BEGIN

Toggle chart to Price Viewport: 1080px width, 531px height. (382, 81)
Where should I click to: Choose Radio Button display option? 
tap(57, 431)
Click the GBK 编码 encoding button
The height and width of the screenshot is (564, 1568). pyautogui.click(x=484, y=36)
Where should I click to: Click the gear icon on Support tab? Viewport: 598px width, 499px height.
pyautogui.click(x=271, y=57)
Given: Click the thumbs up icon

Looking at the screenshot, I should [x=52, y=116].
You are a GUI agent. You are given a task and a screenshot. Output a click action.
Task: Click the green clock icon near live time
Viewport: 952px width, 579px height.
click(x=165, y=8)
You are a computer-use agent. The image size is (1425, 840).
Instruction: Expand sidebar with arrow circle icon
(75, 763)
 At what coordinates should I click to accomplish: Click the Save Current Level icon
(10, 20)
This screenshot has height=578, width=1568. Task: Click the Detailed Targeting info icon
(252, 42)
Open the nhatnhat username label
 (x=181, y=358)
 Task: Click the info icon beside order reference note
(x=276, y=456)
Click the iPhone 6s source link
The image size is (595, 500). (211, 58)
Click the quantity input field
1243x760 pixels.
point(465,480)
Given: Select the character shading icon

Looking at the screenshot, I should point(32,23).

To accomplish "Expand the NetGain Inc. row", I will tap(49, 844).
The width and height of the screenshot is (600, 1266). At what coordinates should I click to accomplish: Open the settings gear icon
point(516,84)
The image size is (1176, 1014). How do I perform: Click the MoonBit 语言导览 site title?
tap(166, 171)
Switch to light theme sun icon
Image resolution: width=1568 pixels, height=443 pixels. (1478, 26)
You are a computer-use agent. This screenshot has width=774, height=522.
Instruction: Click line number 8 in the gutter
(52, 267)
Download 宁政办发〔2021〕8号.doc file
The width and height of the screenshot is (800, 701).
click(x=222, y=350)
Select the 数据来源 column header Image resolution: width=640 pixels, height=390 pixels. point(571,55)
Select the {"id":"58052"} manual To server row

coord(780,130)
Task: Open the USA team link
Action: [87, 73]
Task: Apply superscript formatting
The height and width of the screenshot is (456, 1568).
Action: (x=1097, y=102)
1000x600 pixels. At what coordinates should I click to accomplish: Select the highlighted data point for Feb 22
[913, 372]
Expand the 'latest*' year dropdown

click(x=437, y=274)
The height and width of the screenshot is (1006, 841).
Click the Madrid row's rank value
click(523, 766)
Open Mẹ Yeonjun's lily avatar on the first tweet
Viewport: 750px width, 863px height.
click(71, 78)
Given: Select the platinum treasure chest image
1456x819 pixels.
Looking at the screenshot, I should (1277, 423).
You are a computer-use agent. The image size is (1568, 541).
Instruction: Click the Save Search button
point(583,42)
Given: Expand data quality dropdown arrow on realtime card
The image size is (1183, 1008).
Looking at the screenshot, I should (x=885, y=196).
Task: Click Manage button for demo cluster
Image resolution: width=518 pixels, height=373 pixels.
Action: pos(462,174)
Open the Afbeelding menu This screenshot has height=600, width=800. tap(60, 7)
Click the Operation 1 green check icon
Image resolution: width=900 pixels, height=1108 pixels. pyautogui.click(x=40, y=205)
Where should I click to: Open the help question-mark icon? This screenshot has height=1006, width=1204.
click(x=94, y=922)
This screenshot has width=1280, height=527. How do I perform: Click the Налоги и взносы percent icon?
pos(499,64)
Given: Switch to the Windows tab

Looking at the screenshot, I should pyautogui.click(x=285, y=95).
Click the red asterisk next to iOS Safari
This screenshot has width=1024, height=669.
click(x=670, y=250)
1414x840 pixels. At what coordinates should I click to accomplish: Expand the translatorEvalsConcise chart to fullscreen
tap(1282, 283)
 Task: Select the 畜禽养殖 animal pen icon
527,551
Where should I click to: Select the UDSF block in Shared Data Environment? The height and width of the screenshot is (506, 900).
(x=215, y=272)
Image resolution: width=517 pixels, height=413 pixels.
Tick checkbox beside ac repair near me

END

• [EXERCISE INSTRUCTIONS]
Every record above is to be restated exactly as it reads.

• [ANSWER TO THIS TASK]
Toggle chart to Price Viewport: 1080px width, 531px height. (382, 81)
Where should I click to: Choose Radio Button display option? 
tap(57, 431)
Click the GBK 编码 encoding button
The height and width of the screenshot is (564, 1568). pyautogui.click(x=484, y=36)
Where should I click to: Click the gear icon on Support tab? Viewport: 598px width, 499px height.
pyautogui.click(x=271, y=57)
Given: Click the thumbs up icon

Looking at the screenshot, I should [x=52, y=116].
You are a GUI agent. You are given a task and a screenshot. Output a click action.
Task: Click the green clock icon near live time
Viewport: 952px width, 579px height.
click(x=165, y=8)
You are a computer-use agent. The image size is (1425, 840).
Instruction: Expand sidebar with arrow circle icon
(75, 763)
 At what coordinates should I click to accomplish: Click the Save Current Level icon
(10, 20)
This screenshot has height=578, width=1568. Task: Click the Detailed Targeting info icon
(252, 42)
Open the nhatnhat username label
 (x=181, y=358)
 Task: Click the info icon beside order reference note
(x=276, y=456)
Click the iPhone 6s source link
The image size is (595, 500). (211, 58)
Click the quantity input field
1243x760 pixels.
point(465,480)
Given: Select the character shading icon

Looking at the screenshot, I should point(32,23).

To accomplish "Expand the NetGain Inc. row", I will tap(49, 844).
The width and height of the screenshot is (600, 1266). At what coordinates should I click to accomplish: Open the settings gear icon
point(516,84)
The image size is (1176, 1014). How do I perform: Click the MoonBit 语言导览 site title?
tap(166, 171)
Switch to light theme sun icon
Image resolution: width=1568 pixels, height=443 pixels. (1478, 26)
You are a computer-use agent. This screenshot has width=774, height=522.
Instruction: Click line number 8 in the gutter
(52, 267)
Download 宁政办发〔2021〕8号.doc file
The width and height of the screenshot is (800, 701).
click(x=222, y=350)
Select the 数据来源 column header Image resolution: width=640 pixels, height=390 pixels. point(571,55)
Select the {"id":"58052"} manual To server row

coord(780,130)
Task: Open the USA team link
Action: [87, 73]
Task: Apply superscript formatting
The height and width of the screenshot is (456, 1568).
Action: (x=1097, y=102)
1000x600 pixels. At what coordinates should I click to accomplish: Select the highlighted data point for Feb 22
[913, 372]
Expand the 'latest*' year dropdown

click(x=437, y=274)
The height and width of the screenshot is (1006, 841).
Click the Madrid row's rank value
click(523, 766)
Open Mẹ Yeonjun's lily avatar on the first tweet
Viewport: 750px width, 863px height.
click(71, 78)
Given: Select the platinum treasure chest image
1456x819 pixels.
Looking at the screenshot, I should (1277, 423).
You are a computer-use agent. The image size is (1568, 541).
Instruction: Click the Save Search button
point(583,42)
Given: Expand data quality dropdown arrow on realtime card
The image size is (1183, 1008).
Looking at the screenshot, I should (x=885, y=196).
Task: Click Manage button for demo cluster
Image resolution: width=518 pixels, height=373 pixels.
Action: pos(462,174)
Open the Afbeelding menu This screenshot has height=600, width=800. tap(60, 7)
Click the Operation 1 green check icon
Image resolution: width=900 pixels, height=1108 pixels. pyautogui.click(x=40, y=205)
Where should I click to: Open the help question-mark icon? This screenshot has height=1006, width=1204.
click(x=94, y=922)
This screenshot has width=1280, height=527. How do I perform: Click the Налоги и взносы percent icon?
pos(499,64)
Given: Switch to the Windows tab

Looking at the screenshot, I should pyautogui.click(x=285, y=95).
Click the red asterisk next to iOS Safari
This screenshot has width=1024, height=669.
click(x=670, y=250)
1414x840 pixels. At what coordinates should I click to accomplish: Expand the translatorEvalsConcise chart to fullscreen
tap(1282, 283)
 Task: Select the 畜禽养殖 animal pen icon
527,551
Where should I click to: Select the UDSF block in Shared Data Environment? The height and width of the screenshot is (506, 900).
(x=215, y=272)
Image resolution: width=517 pixels, height=413 pixels.
Tick checkbox beside ac repair near me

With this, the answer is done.